In my code, i'm inserting the key points to a vector as shown in the code, can anyone tell me how to save this to a text file.
Mat object = imread("face24.bmp", CV_LOAD_IMAGE_GRAYSCALE);
if( !object.data )
{
// std::cout<< "Error reading object " << std::endl;
return -2;
}
//Detect the keypoints using SURF Detector
int minHessian = 500;
SurfFeatureDetector detector( minHessian );
std::vector<KeyPoint> kp_object;
detector.detect( object, kp_object );
i want to save the kp_object vecor to a text file.

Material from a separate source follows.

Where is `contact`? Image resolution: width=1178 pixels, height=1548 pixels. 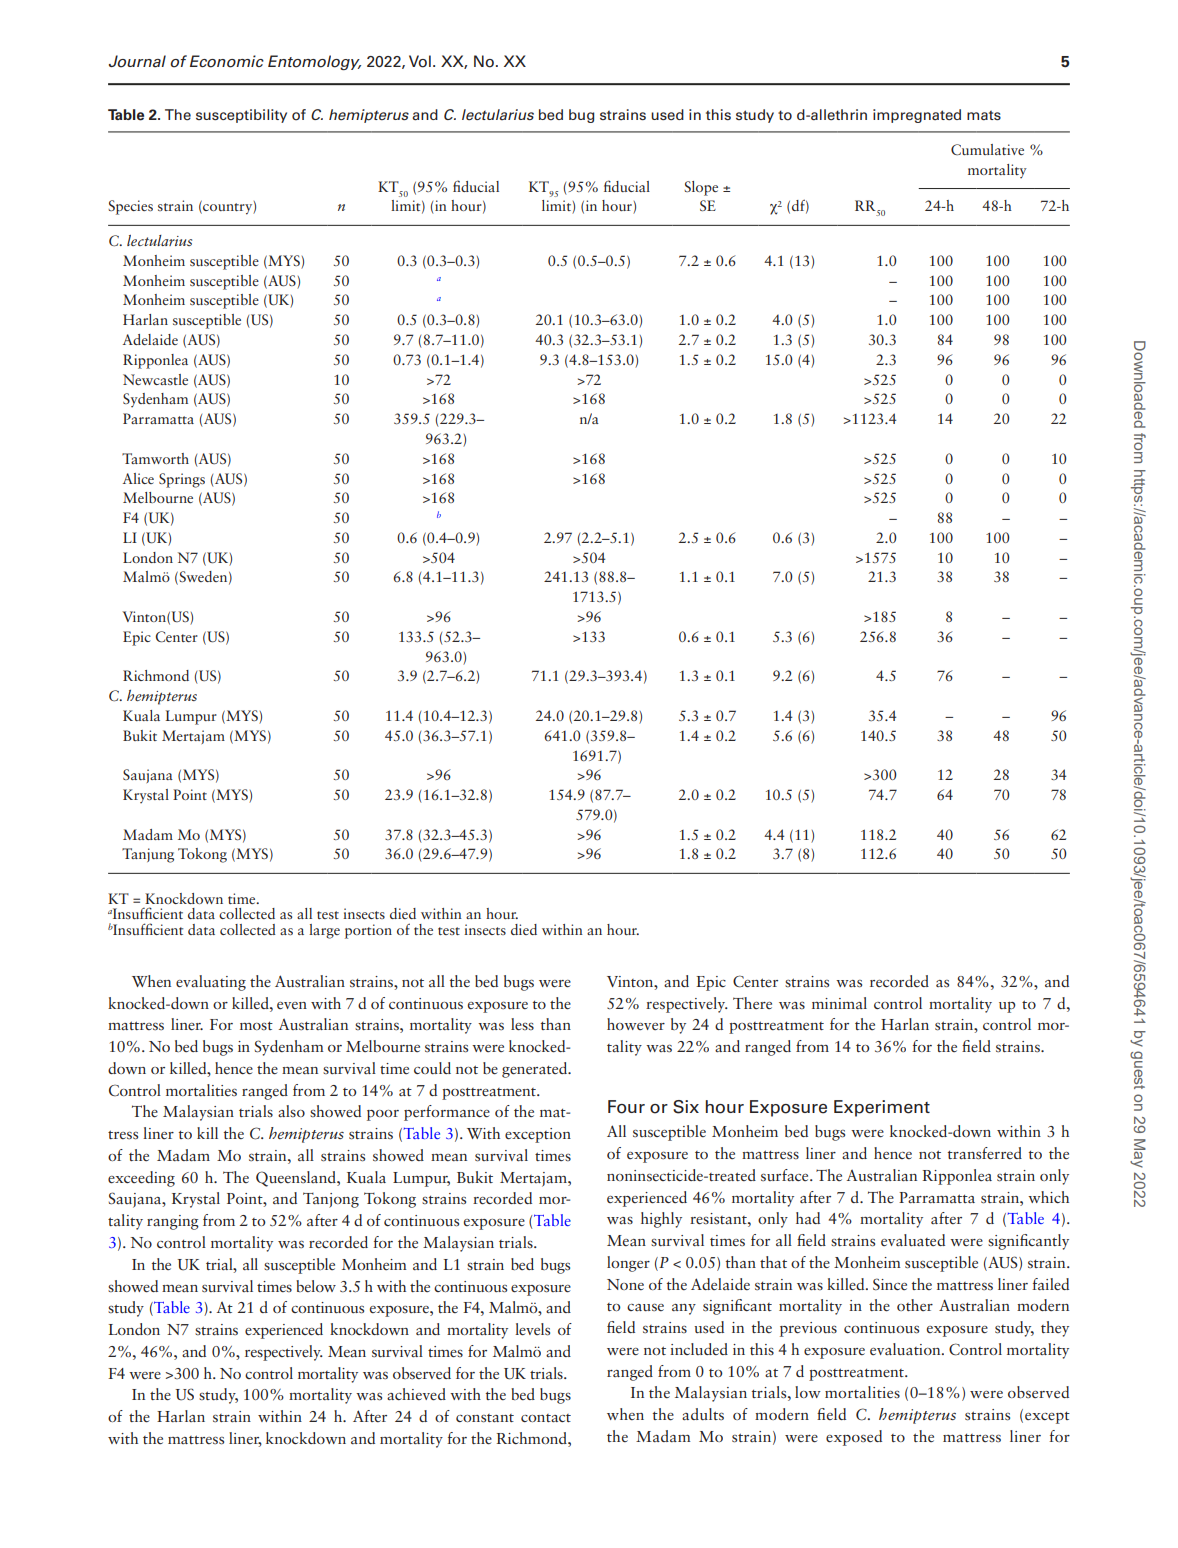 contact is located at coordinates (546, 1418).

I assume that KeyPoint is the OpenCV KeyPoint class. In this case you can just add at the end of the code you posted:
std::fstream outputFile;
outputFile.open( "outputFile.txt", std::ios::out )
for( size_t ii = 0; ii < kp_object.size( ); ++ii )
outputFile << kp_object[ii].pt.x << " " << kp_object[ii].pt.y <<std::endl;
outputFile.close( );
In your includes add
#include <fstream>
You can use the FileStorage to write and read data without writing your own serialization code. For writing you can use:
std::vector<KeyPoint> keypointvector;
cv::Mat descriptormatrix
// do some detection and description
// ...
cv::FileStorage store("template.bin", cv::FileStorage::WRITE);
cv::write(store,"keypoints",keypointvector;
cv::write(store,"descriptors",descriptormatrix);
store.release();
and for reading you can do something similar:
cv::FileStorage store("template.bin", cv::FileStorage::READ);
cv::FileNode n1 = store["keypoints"];
cv::read(n1,keypointvector);
cv::FileNode n2 = store["descriptors"];
cv::read(n2,descriptormatrix);
store.release();
This is for binary files of course. It actually depends what you want to facilitate; if you later want to parse the txt file into Matlab, you will encounter that it's pretty slow.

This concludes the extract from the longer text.